NEW YORK (NYT NEWS SERVICE).- Nestled in South Africa’s Cradle of Humankind, the Drimolen paleocave is an amphitheater hosting the remains of ancient ancestors of humans. Most famous among the hominins found there are Orpheus and Eurydice, a pair of Paranthropus robustus unearthed in 1994 and named after the lovers from Greek mythology. They are just two of more than 160 fossilized specimens of our extinct early relatives dug up at the roofless cave.

Now, archaeologists excavating the site have discovered even more remains that could transform our understanding of when and where our human ancestors and their relatives lived millions of years ago in this part of Africa.

In Science on Thursday, they published a paper identifying the skullcap and teeth of another Paranthropus robustus, as well as the cranium of our direct ancestor, Homo erectus. Both specimens date to between 1.95 million and 2.04 million years ago. If confirmed, the findings would be the oldest known Paranthropus robustus, as well as the oldest known Homo erectus, nudging out the next oldest known specimen by 150,000 to 200,000 years.

The discoveries offer evidence that Homo erectus trekked from the bottom of South Africa, across the African continent and into the Caucasus region within only a couple of hundreds of thousands of years.

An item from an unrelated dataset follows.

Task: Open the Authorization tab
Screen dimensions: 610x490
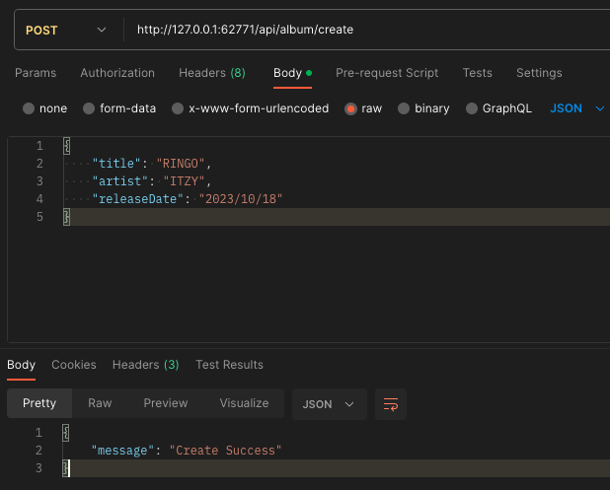Action: coord(117,73)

“That species is beautifully romantic because without Homo erectus there is no Homo sapiens,” said Stephanie Baker, a doctoral student at the University of Johannesburg who oversees the Drimolen site. “He was the first one to take that giant step for mankind.”

Homo erectus roamed the planet for 2 million years before going extinct, far longer than we Homo sapiens have so far. That makes Homo erectus the most successful species of our family, which also included the Neanderthals and Denisovans, according to Susan Antón, a paleoanthropologist at New York University who wrote a commentary accompanying Baker and her colleagues’ paper.

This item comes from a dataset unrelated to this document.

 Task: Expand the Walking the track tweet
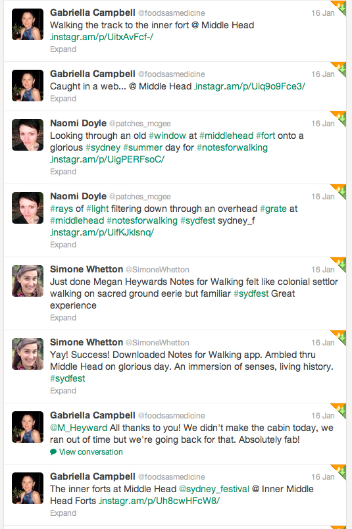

The findings also suggest these two early human relatives lived contemporaneously with another of Africa’s hominins, the “ape-man” Australopithecus. First discovered elsewhere in South Africa, the species began disappearing from the fossil record around the time the other two started popping up.

“Here we have evidence of all three genera, Homo, Paranthropus and Australopithecus, sharing the landscape at just about the same time,” said David Strait, a paleoanthropologist at Washington University in St. Louis and a co-author. “It is our first really good look at the time that this replacement is taking place and that’s pretty exciting.”

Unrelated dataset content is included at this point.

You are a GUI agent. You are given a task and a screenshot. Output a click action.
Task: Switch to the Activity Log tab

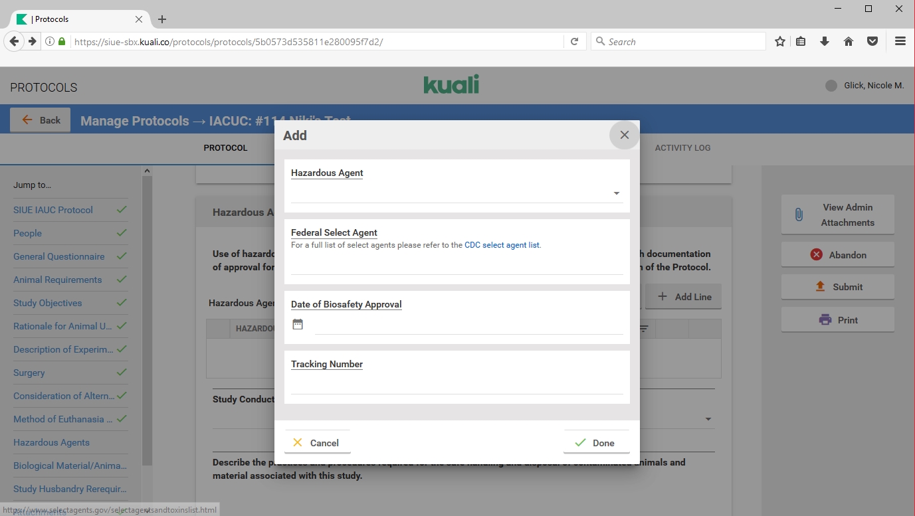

Paranthropus were shorter than Homo erectus and Australopithecus and they used their massive teeth to grind roots and tubers. Using a technique called paleomagnetism that analyzes how Earth’s magnetic field has changed over time, the team, led by Andy Herries, a geoarchaeologist from La Trobe University in Australia, showed that both the Homo erectus and Paranthrope specimens at the cave site were between 1.95 million and 2.04 million years old.

In 2015, Richard Curtis, now a graduate student at La Trobe University, was taking part in a field school program at the site when he found a tiny, thin bit of bone. At the time, the researchers thought it came from a baboon. They continued to uncover similar bones, most no bigger than a stamp.

“These beautiful bits and pieces of crania started coming up,” Baker said. She wasn’t quite convinced the bones belonged to a baboon, so one night while the group gathered to listen to a lecture, she sat in the back and tried to stick a couple of pieces together.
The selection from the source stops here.